Smoking cessation at 3- and 6-months were the primary endpoints of the LDCT-SC-FI study, which have previously been shown to favor the use of Suunta smartphone application for higher abstinence rates [12]. The smartphone application was also offered to the control group at 6-months and therefore, we expected no difference between the study groups at 1-year. However, it is worth noticing that the percentage of non-smokers was similar in the application arm at 1 year compared to 3 and 6-month timepoints, and the rate of long-term non-smokers to be higher in the application arm. Smoking cessation is recommended to be integrated to lung cancer screening program [7–10]. Our study supports the concept of smoking cessation intervention with smartphone application with good short-term and long-term performance.
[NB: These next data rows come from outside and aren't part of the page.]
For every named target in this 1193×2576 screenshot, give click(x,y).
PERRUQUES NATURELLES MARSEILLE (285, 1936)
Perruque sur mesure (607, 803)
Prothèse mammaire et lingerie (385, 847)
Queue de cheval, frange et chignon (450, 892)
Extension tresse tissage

Our study has some obvious limitations. The study recruitment occurred only in a single cancer center and the number of study participants was low in the context of cancer screening. We only investigated volunteering and referral, as recruitment channels and our study does not bring information on other recruitment methods such as risk-based targeting. Furthermore, recruitment is likely to bare area and country-specific hurdles and our results might not be transferable to other countries. Since the study population was mainly composed of volunteers, this may introduce selection bias in which individuals with health-conscious and in a better socioeconomic position are being overrepresented. Interestingly, our study population had an equal gender distribution that is different from prior lung cancer screening trials, which included mainly males (59–84%) [2, 3]. Some studies have suggested that females might benefit more from screening [2]. Therefore, our study adds more information on the effects of lung cancer screening and smoking cessation in females. Even though double reading of CT scans is recommended in lung cancer screening, we used single reading because of limited radiological resources and the feasibility nature of the lung cancer screening part of the study. Furthermore, smoking cessation was assessed by self-reported measure without biochemical affirmation, which might overestimate the number non-smokers.
Our study results suggest that lung cancer screening by volunteering is feasible in Finland. LDCT has high uptake rates and good performance measures for lung cancer detection and false positives. Furthermore, smoking cessation with smartphone application is feasible for lung cancer screening program with improved short- and long-term cessation rates.
The study was approved by the Ethics committee of Northern Ostrobothnia Hospital District (EETTKM 21/ 2022) and registered at clinicaltrials.gov (NCT05630950).
All the participants signed an informed consent before participating in the study.
JPK, SI, AnJe, HA, AiJa, RK, and TV designed the study. JPK, SI, AK, LM, AiJa, and V-PK collected the data. JPK, SI, VW, and AK, analyzed data and drafted the manuscript. All the authors read and approved the final version of the manuscript.
Data collected for the study will be made available on a reasonable request to the corresponding author.
This study was supported by AstraZeneca, Roche, and Cancer Foundation Finland.